Exercise:
A faithful copy of the data is the goal; set it down exactly, without the images.

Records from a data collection
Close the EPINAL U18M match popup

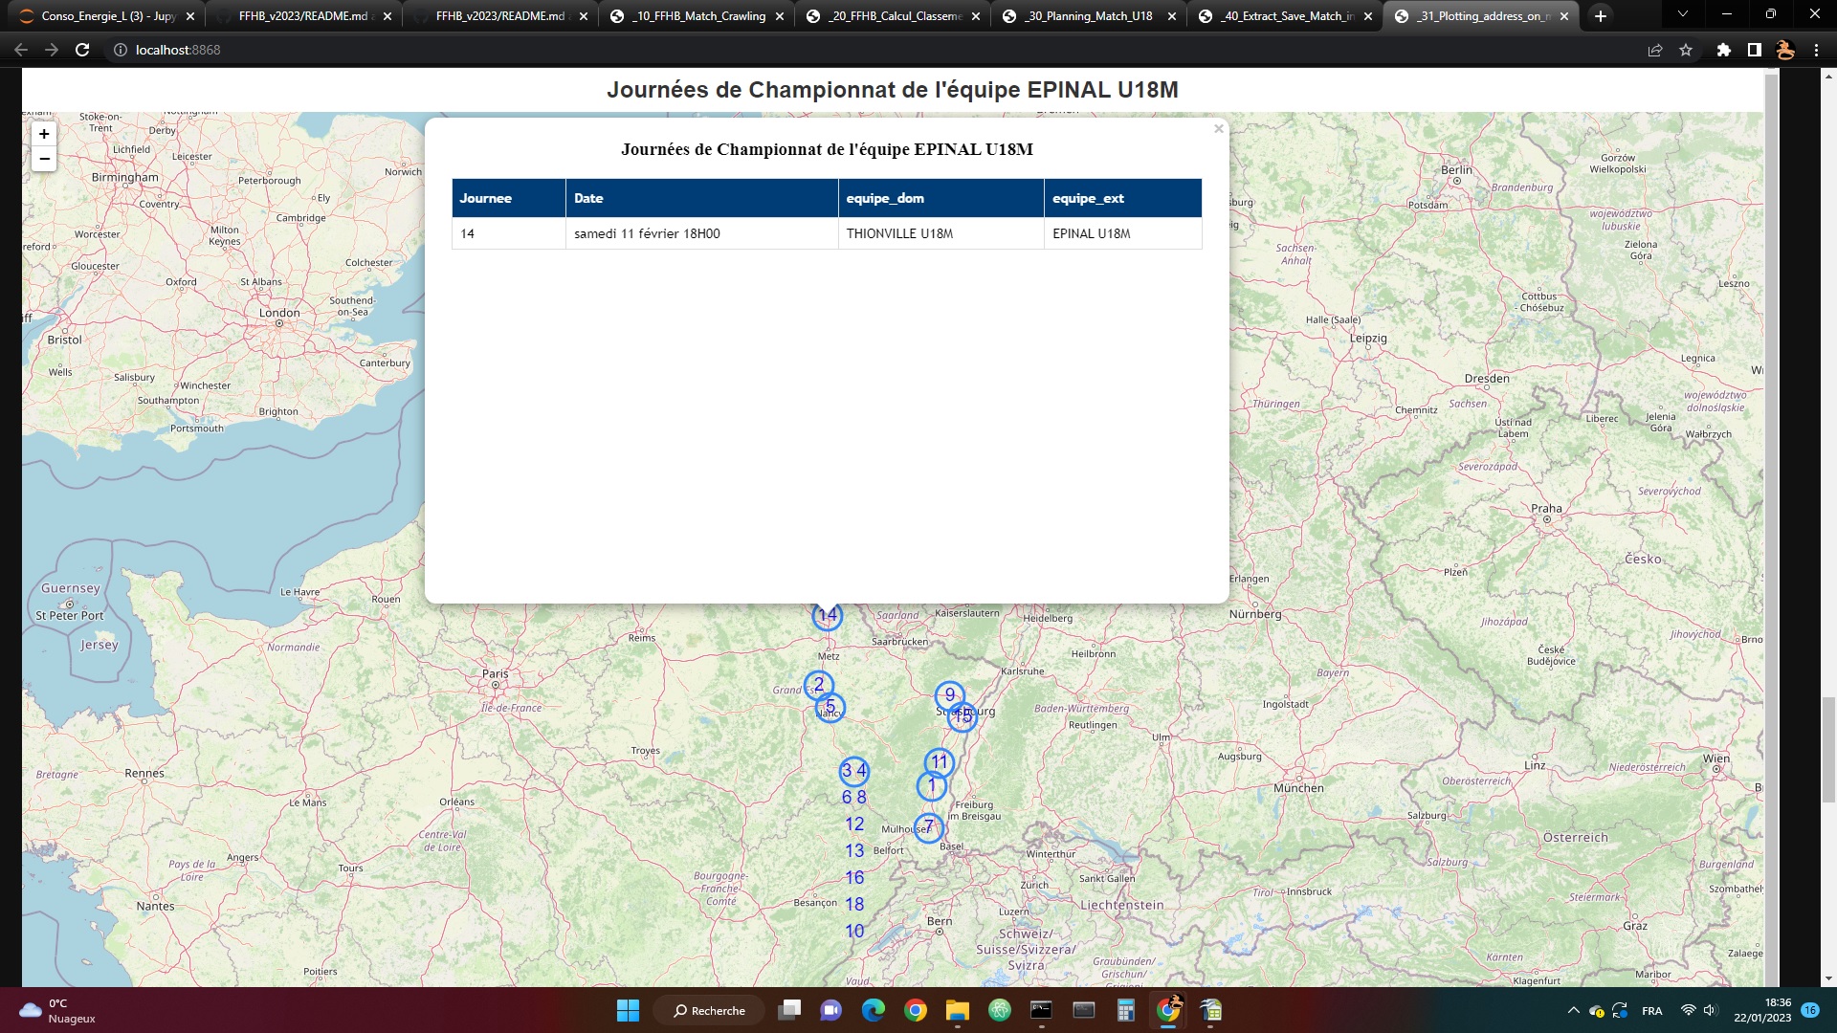[1219, 127]
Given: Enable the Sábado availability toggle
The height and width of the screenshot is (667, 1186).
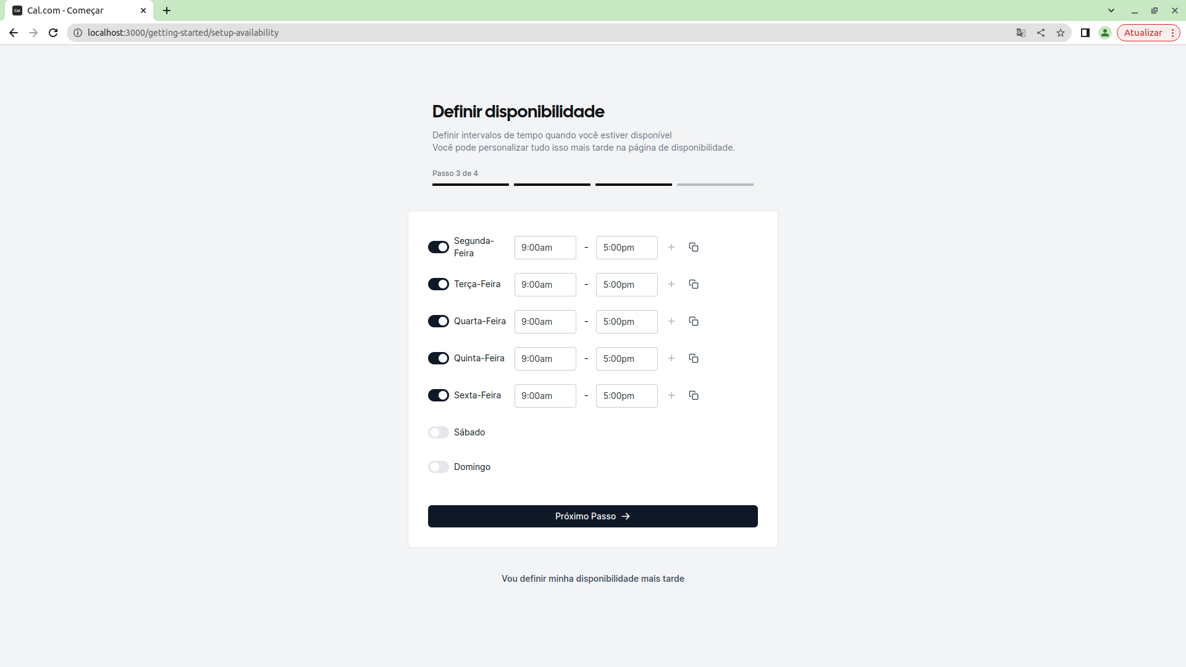Looking at the screenshot, I should click(x=439, y=432).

Task solution:
Close the EPINAL U18M match popup

[1219, 127]
Given: Enable the Sábado availability toggle
The height and width of the screenshot is (667, 1186).
Looking at the screenshot, I should click(x=439, y=432).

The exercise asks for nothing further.